Professor He said there had been "another potential pregnancy" involving a second couple, but it is unclear whether that pregnancy is still ongoing. Harmonicare Women's and Children's Hospital, where He said he received ethical approval for his research, denied they had given him the go-ahead and filed a report with police. Two babies, a pair of twin girls, have already been born and more are allegedly on the way. "When you balance the minimal benefit in terms of protection against HIV, compared to increased chance of dying from a fairly common infection like the flu, I don't think that works out on balance".
More than 100 scientists, most in China, said in an open letter on Tuesday that the use of CRISPR-Cas9 technology to edit the genes of human embryos was risky, unjustified and harmed the reputation and development of the biomedical community in China.
And he insisted that the parents of the twins and seven other couples who had participated in his research were fully informed of the risks involved, and that they understood what was being done to their embryos.
"I think the failure was his, not the scientific community", Charo said.
He added that the experiment would "be considered irresponsible" because it did not meet criteria many scientists agreed on several years ago before gene editing could be considered. He felt especially proud of being able to restore lost faith in the parents of the twins, the father of whom is believed to carry HIV.
Even more concerning, Musunuru says, is that tests conducted on the newborns, and when they were embryos, suggest both girls may have mosaicism, which means the edits worked on only some of their cells.
Outside scientists and ethicists slammed the experiment for being medically unnecessary, because the babies wouldn't have been born infected with the virus, which can also be prevented with existing, low-risk interventions. Other scientists have said the procedure was unnecessary and unsafe. Although he still hasn't published any real evidence, scientists across the world were quick to condemn the ethically dubious claims, describing the experiment as "deeply concerning", "shocking", and "monstrous".

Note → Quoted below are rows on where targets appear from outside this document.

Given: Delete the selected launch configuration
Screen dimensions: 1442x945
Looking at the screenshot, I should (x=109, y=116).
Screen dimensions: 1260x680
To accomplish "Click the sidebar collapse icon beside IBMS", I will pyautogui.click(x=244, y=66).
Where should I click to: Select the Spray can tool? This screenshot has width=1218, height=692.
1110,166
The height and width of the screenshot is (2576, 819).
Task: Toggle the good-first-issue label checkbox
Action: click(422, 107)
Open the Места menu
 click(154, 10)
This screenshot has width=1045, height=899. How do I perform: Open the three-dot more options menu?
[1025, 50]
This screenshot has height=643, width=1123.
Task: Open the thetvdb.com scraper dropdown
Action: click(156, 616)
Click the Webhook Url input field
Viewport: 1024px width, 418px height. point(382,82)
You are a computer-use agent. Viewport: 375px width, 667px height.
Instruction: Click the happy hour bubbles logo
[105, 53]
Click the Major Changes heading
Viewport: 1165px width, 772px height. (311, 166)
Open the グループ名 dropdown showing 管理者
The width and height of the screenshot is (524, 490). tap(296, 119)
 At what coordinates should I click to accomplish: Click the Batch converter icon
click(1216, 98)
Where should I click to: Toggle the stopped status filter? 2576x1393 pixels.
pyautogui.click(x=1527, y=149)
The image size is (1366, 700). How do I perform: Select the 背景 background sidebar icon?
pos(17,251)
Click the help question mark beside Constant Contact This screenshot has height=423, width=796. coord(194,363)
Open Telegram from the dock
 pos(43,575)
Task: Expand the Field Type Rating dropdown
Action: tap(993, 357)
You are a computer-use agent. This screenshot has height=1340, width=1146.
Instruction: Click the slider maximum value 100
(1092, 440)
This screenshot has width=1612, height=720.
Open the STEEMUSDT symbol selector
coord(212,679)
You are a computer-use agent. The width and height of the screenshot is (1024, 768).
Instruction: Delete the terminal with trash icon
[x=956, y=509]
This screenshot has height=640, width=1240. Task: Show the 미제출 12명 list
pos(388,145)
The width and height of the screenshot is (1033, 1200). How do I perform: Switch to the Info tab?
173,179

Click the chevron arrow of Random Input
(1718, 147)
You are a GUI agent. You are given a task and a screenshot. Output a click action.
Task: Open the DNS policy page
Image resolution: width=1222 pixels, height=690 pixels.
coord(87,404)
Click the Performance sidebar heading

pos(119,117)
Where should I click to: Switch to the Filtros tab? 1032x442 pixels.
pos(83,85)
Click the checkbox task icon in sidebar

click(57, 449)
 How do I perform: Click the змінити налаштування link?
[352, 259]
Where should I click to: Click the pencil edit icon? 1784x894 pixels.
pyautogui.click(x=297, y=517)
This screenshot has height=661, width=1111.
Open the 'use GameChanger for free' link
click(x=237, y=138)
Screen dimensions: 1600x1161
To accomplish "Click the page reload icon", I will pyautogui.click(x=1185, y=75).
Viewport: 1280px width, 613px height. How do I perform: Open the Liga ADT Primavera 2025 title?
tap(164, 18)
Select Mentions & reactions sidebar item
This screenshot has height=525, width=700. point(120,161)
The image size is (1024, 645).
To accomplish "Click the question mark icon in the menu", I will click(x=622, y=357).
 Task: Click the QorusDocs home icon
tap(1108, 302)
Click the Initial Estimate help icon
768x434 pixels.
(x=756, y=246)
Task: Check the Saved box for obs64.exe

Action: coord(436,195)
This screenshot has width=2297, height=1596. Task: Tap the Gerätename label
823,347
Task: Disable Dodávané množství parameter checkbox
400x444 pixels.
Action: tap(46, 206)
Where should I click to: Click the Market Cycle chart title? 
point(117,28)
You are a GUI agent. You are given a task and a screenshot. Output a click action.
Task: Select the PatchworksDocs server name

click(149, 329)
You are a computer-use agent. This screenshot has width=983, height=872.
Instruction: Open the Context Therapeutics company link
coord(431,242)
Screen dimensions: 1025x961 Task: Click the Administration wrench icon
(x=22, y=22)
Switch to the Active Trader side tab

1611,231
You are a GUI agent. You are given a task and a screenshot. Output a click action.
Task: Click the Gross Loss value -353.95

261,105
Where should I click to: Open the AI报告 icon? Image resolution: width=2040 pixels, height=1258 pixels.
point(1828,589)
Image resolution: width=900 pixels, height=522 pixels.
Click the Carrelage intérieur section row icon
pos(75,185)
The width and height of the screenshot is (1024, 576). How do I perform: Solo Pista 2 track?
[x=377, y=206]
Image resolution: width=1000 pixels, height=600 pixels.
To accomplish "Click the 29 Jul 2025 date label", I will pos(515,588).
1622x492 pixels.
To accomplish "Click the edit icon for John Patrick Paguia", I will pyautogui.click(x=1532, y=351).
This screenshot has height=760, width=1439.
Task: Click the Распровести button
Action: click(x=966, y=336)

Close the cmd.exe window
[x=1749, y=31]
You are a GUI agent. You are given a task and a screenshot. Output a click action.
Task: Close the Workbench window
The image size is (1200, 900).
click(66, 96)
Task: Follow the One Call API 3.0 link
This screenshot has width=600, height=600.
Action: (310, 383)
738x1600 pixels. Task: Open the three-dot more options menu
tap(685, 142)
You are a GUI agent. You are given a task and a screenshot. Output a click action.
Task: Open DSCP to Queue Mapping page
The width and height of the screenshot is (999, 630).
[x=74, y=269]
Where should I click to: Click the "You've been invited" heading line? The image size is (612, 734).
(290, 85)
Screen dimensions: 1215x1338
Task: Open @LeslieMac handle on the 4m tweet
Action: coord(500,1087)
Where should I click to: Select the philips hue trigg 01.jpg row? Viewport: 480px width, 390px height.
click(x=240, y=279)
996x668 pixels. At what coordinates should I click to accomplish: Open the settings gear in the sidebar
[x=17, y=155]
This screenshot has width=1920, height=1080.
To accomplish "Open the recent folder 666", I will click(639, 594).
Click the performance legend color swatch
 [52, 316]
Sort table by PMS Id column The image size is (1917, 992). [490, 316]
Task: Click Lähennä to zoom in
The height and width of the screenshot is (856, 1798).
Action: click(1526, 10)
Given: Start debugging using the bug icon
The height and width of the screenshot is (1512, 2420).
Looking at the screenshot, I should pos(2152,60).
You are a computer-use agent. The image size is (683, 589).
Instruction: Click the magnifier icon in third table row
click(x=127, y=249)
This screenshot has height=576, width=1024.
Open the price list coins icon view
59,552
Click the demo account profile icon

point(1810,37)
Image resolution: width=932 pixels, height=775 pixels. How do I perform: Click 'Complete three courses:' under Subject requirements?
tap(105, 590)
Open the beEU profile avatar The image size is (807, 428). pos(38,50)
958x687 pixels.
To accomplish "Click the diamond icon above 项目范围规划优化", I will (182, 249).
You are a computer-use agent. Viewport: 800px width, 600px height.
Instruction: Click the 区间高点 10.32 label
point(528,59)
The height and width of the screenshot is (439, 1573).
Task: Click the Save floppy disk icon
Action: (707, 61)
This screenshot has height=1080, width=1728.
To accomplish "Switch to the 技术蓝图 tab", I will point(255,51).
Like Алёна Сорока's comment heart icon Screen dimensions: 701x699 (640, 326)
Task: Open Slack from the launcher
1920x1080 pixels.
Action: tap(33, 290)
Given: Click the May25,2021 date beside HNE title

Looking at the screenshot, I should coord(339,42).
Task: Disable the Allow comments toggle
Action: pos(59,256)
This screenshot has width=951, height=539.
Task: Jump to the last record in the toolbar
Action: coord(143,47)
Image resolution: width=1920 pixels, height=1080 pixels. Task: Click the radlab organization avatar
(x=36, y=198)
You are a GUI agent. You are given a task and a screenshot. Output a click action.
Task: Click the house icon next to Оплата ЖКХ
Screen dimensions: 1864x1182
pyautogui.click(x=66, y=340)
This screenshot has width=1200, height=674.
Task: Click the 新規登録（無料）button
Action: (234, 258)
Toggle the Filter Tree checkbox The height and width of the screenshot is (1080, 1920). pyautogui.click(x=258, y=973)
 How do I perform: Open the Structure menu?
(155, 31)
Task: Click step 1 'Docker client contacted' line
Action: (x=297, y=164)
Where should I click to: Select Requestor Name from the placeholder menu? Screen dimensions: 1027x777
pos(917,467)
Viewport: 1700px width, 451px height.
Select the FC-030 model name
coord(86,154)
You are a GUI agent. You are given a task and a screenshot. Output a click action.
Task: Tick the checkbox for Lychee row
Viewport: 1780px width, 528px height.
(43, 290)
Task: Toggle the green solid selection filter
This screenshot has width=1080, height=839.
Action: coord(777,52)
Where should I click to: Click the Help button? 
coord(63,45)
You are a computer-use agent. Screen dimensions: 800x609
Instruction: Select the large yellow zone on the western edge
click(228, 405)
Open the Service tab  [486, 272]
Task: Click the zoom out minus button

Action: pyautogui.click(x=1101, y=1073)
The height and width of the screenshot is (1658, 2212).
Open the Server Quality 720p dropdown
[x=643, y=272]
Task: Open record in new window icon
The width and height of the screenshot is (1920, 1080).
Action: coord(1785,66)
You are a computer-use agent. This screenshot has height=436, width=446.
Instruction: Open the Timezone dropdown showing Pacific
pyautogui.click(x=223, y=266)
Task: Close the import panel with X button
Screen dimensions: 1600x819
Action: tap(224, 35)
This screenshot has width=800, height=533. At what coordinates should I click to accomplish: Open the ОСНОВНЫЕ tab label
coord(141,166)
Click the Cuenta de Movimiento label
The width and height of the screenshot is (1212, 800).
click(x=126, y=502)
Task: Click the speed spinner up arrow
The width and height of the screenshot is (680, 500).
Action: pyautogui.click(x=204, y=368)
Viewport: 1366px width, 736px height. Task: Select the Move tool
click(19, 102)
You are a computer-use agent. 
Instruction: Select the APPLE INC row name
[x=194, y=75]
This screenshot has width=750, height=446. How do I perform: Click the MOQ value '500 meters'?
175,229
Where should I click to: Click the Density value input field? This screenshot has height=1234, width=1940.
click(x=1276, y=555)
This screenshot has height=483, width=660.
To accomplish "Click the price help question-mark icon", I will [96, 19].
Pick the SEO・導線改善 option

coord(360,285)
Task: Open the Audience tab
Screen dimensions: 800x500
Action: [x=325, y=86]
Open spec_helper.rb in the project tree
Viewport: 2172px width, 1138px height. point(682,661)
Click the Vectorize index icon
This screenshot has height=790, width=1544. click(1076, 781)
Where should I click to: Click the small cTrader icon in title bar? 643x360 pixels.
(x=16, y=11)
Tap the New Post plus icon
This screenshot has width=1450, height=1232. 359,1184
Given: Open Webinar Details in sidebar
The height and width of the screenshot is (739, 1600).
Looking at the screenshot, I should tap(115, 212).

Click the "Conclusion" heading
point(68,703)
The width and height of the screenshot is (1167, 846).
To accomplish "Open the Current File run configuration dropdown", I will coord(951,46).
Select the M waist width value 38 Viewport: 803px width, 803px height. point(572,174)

He said that "the clinical trial was paused due to the current situation". Although his appearance had been previously scheduled, Lovell-Badge said He had earlier "sent me the slides he was going to show in this presentation and it didn't include anything that he is going to talk about today".
Gene editing occurred during IVF, first sperm was washed, a single clean sperm was placed into a single egg to create an embryo, then the gene editing tool was added.
He admitted at a gene-editing conference in Hong Kong on Wednesday he had already initiated another pregnancy, although it was too soon to tell if it would go to full term. He has been on leave from the university since February, and the school said in a statement it was unaware of his work in humans and condemned it.